WHAT YOU SHOULD DO.
Please print the entries below exactly, from the line with "Image resolution: width=1232" through the line with "Given: Open the Content Format HTML dropdown", including both of those lines and leaving out all others.

(DATA RECORDS)

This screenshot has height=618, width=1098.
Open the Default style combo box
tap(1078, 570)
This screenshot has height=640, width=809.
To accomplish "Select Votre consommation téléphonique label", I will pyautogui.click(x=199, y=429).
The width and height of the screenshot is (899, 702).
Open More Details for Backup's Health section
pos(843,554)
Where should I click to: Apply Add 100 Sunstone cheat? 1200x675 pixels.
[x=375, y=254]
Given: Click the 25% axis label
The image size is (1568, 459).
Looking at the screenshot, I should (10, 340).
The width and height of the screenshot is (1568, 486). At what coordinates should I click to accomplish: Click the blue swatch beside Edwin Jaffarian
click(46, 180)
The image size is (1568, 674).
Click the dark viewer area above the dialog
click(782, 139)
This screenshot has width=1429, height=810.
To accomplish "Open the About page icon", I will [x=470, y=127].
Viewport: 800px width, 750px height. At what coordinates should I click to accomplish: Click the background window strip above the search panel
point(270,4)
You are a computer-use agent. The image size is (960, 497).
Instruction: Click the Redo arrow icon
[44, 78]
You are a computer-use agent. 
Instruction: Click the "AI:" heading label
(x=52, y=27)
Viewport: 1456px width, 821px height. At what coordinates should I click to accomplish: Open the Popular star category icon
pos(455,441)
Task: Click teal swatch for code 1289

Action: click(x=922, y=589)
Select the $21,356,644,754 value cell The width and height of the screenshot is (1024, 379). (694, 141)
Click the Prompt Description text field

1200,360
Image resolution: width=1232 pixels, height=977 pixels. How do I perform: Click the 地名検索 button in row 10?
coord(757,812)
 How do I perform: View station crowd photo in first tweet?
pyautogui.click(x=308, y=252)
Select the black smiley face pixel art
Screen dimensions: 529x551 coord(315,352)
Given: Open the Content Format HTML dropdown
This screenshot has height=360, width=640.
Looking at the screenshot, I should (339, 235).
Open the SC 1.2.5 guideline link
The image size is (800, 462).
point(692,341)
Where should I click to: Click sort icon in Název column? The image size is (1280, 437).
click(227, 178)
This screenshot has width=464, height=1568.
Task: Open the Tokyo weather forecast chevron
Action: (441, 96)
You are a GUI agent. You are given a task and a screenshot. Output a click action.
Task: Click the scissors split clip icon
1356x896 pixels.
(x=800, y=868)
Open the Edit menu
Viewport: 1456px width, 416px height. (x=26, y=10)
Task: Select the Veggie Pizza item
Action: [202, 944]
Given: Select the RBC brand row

(End DATA RECORDS)

TASK RESPONSE.
Image resolution: width=1232 pixels, height=977 pixels. How do I perform: Click the 地名検索 button in row 10?
coord(757,812)
 How do I perform: View station crowd photo in first tweet?
pyautogui.click(x=308, y=252)
Select the black smiley face pixel art
Screen dimensions: 529x551 coord(315,352)
Given: Open the Content Format HTML dropdown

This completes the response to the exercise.